Web archiving has gained the attention of both the academic community and the broader public in the past few years, thanks to a series of highly publicized studies of the prevalence of link rot in web-based scholarly journals, and feature articles on web archiving in publications including the New Yorker and the Atlantic. Web archives are a new and complex documentary form, but a valuable one with an extensive range of research applications. Yet there is little consensus among cultural heritage institutions tasked with archiving web-based resources about best practices for describing and making available the archived websites in our collections. The paper explores the diversity of descriptive practices and discovery platforms currently in use, evaluates their impact on access to collections of web archives, and makes recommendations about which aspects of each model might best serve as standard practices going forward.
Case studies of the descriptive practices and discovery platforms implemented by three institutions with varying perspectives on and needs from their collections of web archives form the core of the project. The New York Art Resources Consortium is a trio of art libraries in New York City which describes its archived websites using MARC records conforming to the RDA content standard, and provides access to them through a customized layer of their shared online public access catalog. The Tamiment Library and Robert F. Wagner Labor Archives at New York University, meanwhile, describes its archived websites using the DACS content standard, and provides access to them in EAD finding aids in the New York University Libraries’ archival collections search portal.
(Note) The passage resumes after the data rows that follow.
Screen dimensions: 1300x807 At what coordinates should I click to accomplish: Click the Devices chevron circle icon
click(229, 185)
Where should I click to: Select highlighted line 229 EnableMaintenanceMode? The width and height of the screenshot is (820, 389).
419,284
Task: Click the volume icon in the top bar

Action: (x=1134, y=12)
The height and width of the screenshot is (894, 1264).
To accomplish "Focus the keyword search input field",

Finally, Archive-It—a web archiving software provided by the Internet Archive on a subscription basis—incorporates both full-text search and the Dublin Core metadata schema, and provides access to sites archived by its hundreds of subscribers through a search portal at Archive-It.org. Many, if not most, of Archive-It’s approximately 400 subscribers use these provided tools as their sole method of description and access for their collections. In that sense, then, Archive-It can stand in for any number of cultural heritage institutions which simply affix their logos to Archive-It’s standard features.
Each approach can be adapted to meet the unique needs of web archives and their users, maintaining consistency with institutional practices in the absence of broader professional standards. Libraries and archives should strive to integrate their web archives into shared discovery and access platforms alongside descriptive records for other formats of collection materials as fully as resources permit. Description of web archives should also take into account not only what is present in the archived websites, but also what is absent. Current methods of capturing and reproducing the contents of live websites are far from perfect, and the information that streaming media, dynamic content, and the full contents of databases are not reproduced in a given archived website is of high value to researchers. Finally, information about the processes and curatorial decisions which led to the creation of an institution’s web archives should also be provided in some degree of detail. This information is indispensable to researchers interested in using web archives as datasets, as it allows them to identify and correct for the ways that curatorial choices and technical capabilities can skew the data found within the web archives.
Web archives have so far fallen short of transforming the information landscape in the way that the live web undoubtedly has. Yet they can solve many of the problems associated with the live web, from link rot to the ease with which users can erase and rewrite documentation of the past. Improved description and access models for web archives can help them accomplish these tasks.